Dato tells me the area is popular with Georgian city dwellers looking to escape, and I can't help but find humour in the fact that a region known for delivering peace of mind would, for me, later end in a breakdown.


"Excuse me sir, can I ask where you're from?"

"The United Kingdom."

"Wonderful! What a pleasure to meet you. What brings you to Kutaisi?"

It's late on my last night in Georgia's third-largest city and I'm enjoying a glass of local red on the hotel's rooftop bar. The memory of this morning's encounter with a friendly stranger prompts a smile. Early (as I frequently am), I'd been waiting for Dato to meet me on the pavement outside, when the well-dressed middle-aged gent approached, full of energy and clearly eager to strike up conversation. My bone-white complexion and bulging backpack had unsurprisingly given me away as a tourist. "It's so nice that you would want to visit us here in Kutaisi. You're very welcome and I hope you have an excellent stay," he said, before sauntering off with a wide grin.

Perhaps to my shame, but after years travelling the world I've been conditioned to view such happenstances with an air of polite suspicion. And had this been a few days previous, I may still have, but Kutaisi - Georgia's "city of smiles" - had corroded my wariness.

We arrived under darkness; faint outlines of high-rise flats rolling past as we entered the city proper. Dinner at Our Garden, a family run restaurant beside the Bagrati Cathedral, was nothing short of a feast, with newly familiar dishes spilling across the table: spiced roast chicken, trout, pickles, khackapuri (a staple cheese-filled bread), fermented jonjoli and an unctuous hazelnut-flavoured stew.

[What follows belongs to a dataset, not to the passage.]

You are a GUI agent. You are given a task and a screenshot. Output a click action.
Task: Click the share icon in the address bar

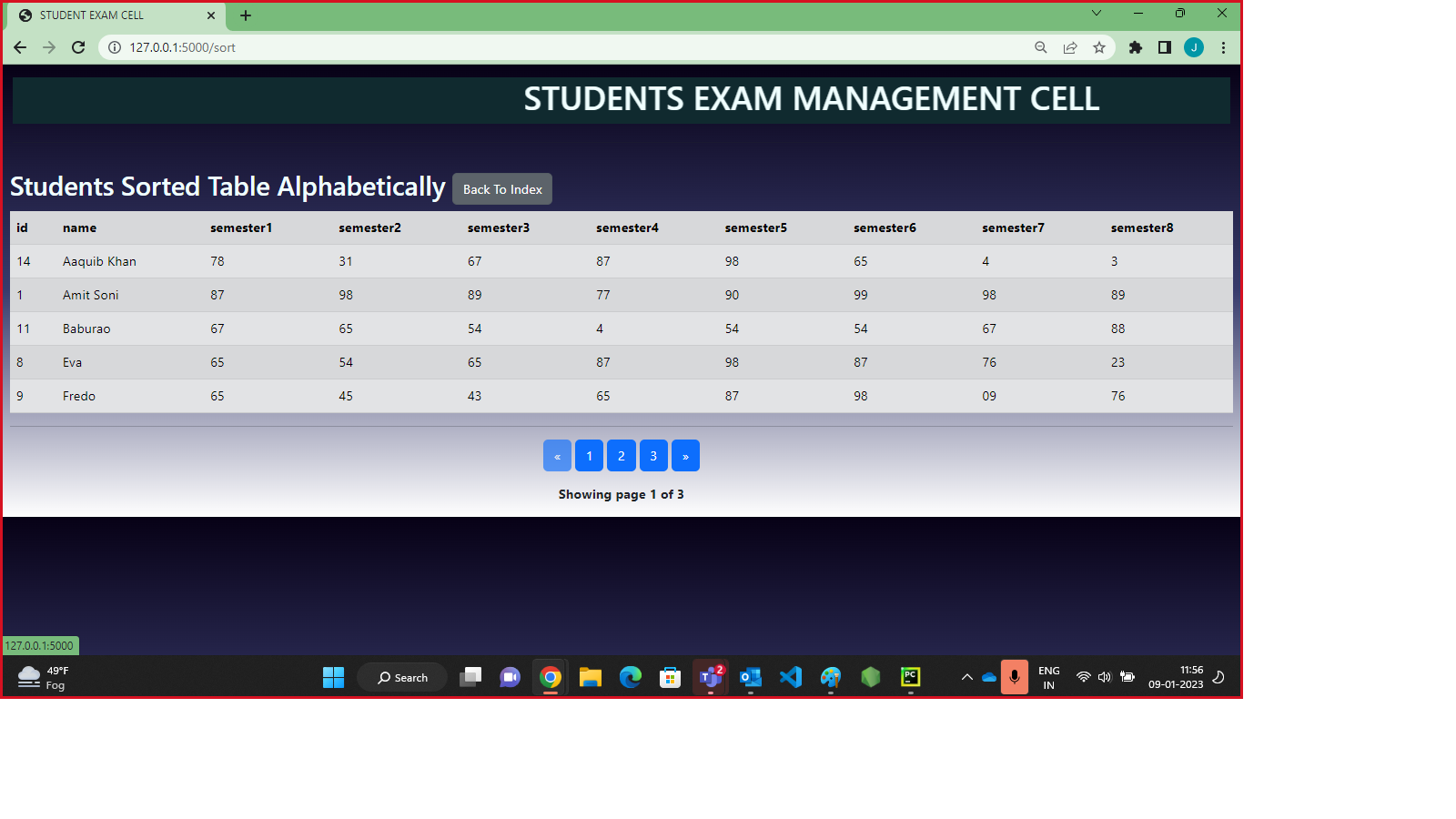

If the way to someone's heart is through their stomach, Georgia knows how to woo.

If the first dinner in Kutaisi was the courtship, then the following morning's visit to the bazaar was the marriage. Boundless interconnected halls are divided by foodstuff: a veritable hanger for fresh veg, another for cheese and on and on. The closest comparison might be Jerusalem's Machane Yehuda, but with less pushing.

The market seemed predominantly staffed by chuckling women, who gleefully force samples on passers-by. Such is their doggedness and charm that it's difficult to leave unburdened by handfuls of swollen brown paper bags. One elderly stallholder - squeezed in behind a crowded counter - insisted we take a picture together. As Dato would later explain, she has a thing for redheads. Finally, it seemed, I'd found my city.

Part of Kutaisi's allure, though, is in its multiple personalities. It's at once frenetic and sleepy. Wander a neighbourhood or two from the bazaar and streets with beautifully crumbling architecture are almost deserted; the odd bike creaking past or a neighbourhood dog jogging up to sniff of your shopping.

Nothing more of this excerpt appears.